2Druk op [Systeeminstellingen].

3Druk op de tab [Instell. papierlade].

4Druk op [afbeeldingVolg.] om door de lijst te bladeren.

5Druk op [Papiertype: Handinvoerlade].

Illustratie scherm bedieningspaneel

6Selecteer de juiste items aan de hand van het papiertype dat u in wilt stellen.

Druk op [OHP(Transparant)] in het gebied [Papiertype] als u OHP transparanten plaatst.

Illustratie scherm bedieningspaneel

Druk op [Geen weergave] in het gebied [Papiersoort] en druk vervolgens op [Dik papier 1], [Dik papier 2], [Dik papier 3], of [Dun papier] in het gebied [Papierdikte] als u dik of dun papier laadt.

Illustratie scherm bedieningspaneel

7Druk op [OK].

Het papiertype dat u heeft geselecteerd wordt weergegeven.

8Druk op de [Gebruikersinstellingen/Teller]-toets.

Het eerste scherm wordt weergegeven.

Opmerking

  • Het afdrukken op speciaal papier zoals dik papier, dun papier of OHP transparanten kan langzamer zijn dan het afdrukken op gewoon papier.

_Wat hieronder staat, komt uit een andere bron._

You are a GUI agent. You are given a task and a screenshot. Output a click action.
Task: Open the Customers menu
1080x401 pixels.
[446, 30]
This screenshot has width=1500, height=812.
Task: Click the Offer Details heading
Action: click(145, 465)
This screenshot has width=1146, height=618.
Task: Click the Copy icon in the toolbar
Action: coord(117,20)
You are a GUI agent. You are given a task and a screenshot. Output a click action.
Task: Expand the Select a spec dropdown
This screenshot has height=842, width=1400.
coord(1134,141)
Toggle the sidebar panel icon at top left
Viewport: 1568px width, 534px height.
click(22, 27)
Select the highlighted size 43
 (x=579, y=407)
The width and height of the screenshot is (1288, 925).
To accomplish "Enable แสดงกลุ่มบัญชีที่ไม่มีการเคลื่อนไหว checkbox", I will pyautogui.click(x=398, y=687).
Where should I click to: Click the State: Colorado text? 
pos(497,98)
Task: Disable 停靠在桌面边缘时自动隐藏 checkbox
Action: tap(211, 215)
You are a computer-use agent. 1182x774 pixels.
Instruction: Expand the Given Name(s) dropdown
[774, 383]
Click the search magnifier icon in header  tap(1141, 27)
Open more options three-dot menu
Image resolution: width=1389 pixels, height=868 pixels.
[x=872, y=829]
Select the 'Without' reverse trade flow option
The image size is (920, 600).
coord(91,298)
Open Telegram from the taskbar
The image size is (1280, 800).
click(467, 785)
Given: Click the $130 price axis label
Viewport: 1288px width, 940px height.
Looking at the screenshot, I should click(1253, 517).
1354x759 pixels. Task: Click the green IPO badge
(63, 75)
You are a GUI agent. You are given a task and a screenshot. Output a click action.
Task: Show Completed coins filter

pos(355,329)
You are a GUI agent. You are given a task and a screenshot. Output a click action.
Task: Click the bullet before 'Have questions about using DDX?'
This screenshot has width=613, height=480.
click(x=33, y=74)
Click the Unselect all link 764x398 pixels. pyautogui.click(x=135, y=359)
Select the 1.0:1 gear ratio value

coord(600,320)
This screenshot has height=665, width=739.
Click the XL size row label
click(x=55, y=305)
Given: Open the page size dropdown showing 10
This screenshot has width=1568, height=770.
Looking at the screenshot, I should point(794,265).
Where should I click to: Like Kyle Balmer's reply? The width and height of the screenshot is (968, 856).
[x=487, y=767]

  • De gemaakte instellingen blijven gelden totdat deze opnieuw ingesteld worden. Zorg dat u na het adrukken op OHP transparanten, dik papier of dun papier de instellingen verwijdert voor de volgende gebruiker.

  • De handinvoer kan niet worden gebruikt als de extra grote LCT is geïnstalleerd. Voor meer informatie over Papiertype : LCT, zie Bedieningshandleiding Standaardinstellingen.

  • Zie de Help-functie van het printerstuurprogramma voor meer informatie over het instellen van printerstuurprogramma's.